Beberapa waktu yang lalu, setidaknya pada tahun 2004 - 2006 dan 2009 -
2012, tanggal 29 Juni yang bertepatan dengan Hari Raya St. Petrus dan
Paulus, selalu dipilih sebagai hari untuk tahbisan imam diosesan
Keuskupan Agung Semarang (KAS). Selama kurun waktu tersebut, ada 27 imam
diosesan KAS yang ditahbiskan, termasuk saya ber-9 pada tahun 2010 yang
lalu. Untuk saya sendiri, hari ini berarti sudah atau baru genap 5
tahun menjadi imam. Sudah tidak lagi masuk kategori balita (bawah lima
tahun), namun juga masih "anak-anak". Tentu saja, juga belum banyak
pengalaman dan karya pelayanan, apalagi selama 2 tahun terakhir ini
tugas utama saya adalah belajar. Secara kualitas, hidup imamat saya juga
belum teruji betul. Kalau tantangan hidup berkeluarga pada zaman
sekarang ini cukup/sangat kompleks, sebagaimana direfleksikan dalam
sinode para uskup sedunia, rasanya tantangan hidup imamat juga semakin
kompleks. Kalau tidak hati-hati, bisa terjadi seperti yang dialami oleh
Petrus: "ditangkap, dibelenggu dan dipenjara" oleh nilai, budaya dan
tawaran-tawaran duniawi yang tidak sejalan bahkan bertenganan dengan
kesucian, kemurnian, kemiskinan dan ketaatan. Belenggu-belenggu itu bisa
berupa: kekayaan, kenikmatan, popularitas, kebebasan dalam arti
negatif, dll. Salah satu, kalau tidak mau mengatakan satu-satunya,
kekuatan terbesar untuk terbebas dari belenggu-belenggu tersebut adalah
doa. Inilah yang dialami Petrus. Karena jemaat dengan tekun mendoakannya
kepada Allah, maka Tuhan pun mengirimkan malaikat-Nya untuk melindungi
dan membebaskan Petrus dari penjagaan perajurit dan dari rantai yang
membelenggunya (bac I). Hal yang sama juga dialami oleh Paulus: karena
jemaat tekun mendoakannya (bdk.Kis 20,17-38), maka Tuhan pun selalu
mendampingi dan menguatkannya, melepaskannya dari mulut singa dan setiap
kejahatan, sampai akhirnya mencapai mencapai garis finish dengan tetap
memelihara iman (bac II). Oleh karena itu, pada kesempatan istimewa ini,
saya mengajak kita semua untuk dengan tekun mendoakan Bapa Paus, Bapa
Uskup dan kami para imam. Bapa Suci Fransiskus, setiap kali selesai
memberi audiensi hari Rabu dan memimpin doa Angelus setiap hari Minggu,
kepada seluruh umat yang hadir di Lapangan St. Petrus sebalu meminta,
"Jangan lupa berdoa untuk saya!" Demikian pula, doakanlah kami agar
seperti Paulus, dapat mencapai garis finish dengan tetap memelihara
imamat kami.
Doa untuk para Imam (Puji Syukur no. 184)

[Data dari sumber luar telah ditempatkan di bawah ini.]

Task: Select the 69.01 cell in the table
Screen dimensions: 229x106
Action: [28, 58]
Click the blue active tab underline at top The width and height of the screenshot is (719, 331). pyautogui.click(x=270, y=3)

Bapa yang penuh kasih sayang, kami bersyukur atas imam-imam yang telah
Kau berikan untuk rnendampingi kami, umat-Mu. Engkau sendirilah yang
telah memilih dan memanggil mereka. Sudilah Engkau memberkati mereka
dalam semua karya pelayanan bagi umat-Mu. Jadikanlah mereka garam yang
dapat melindungi hidup kami dari kebusukan dan kehancuran. Jadikanlah
pula mereka terang, yang dengan perkataan dan perbuatan memacarkan
terang-Mu sendiri kepada orang-orang yang sedang diliput kegelapan.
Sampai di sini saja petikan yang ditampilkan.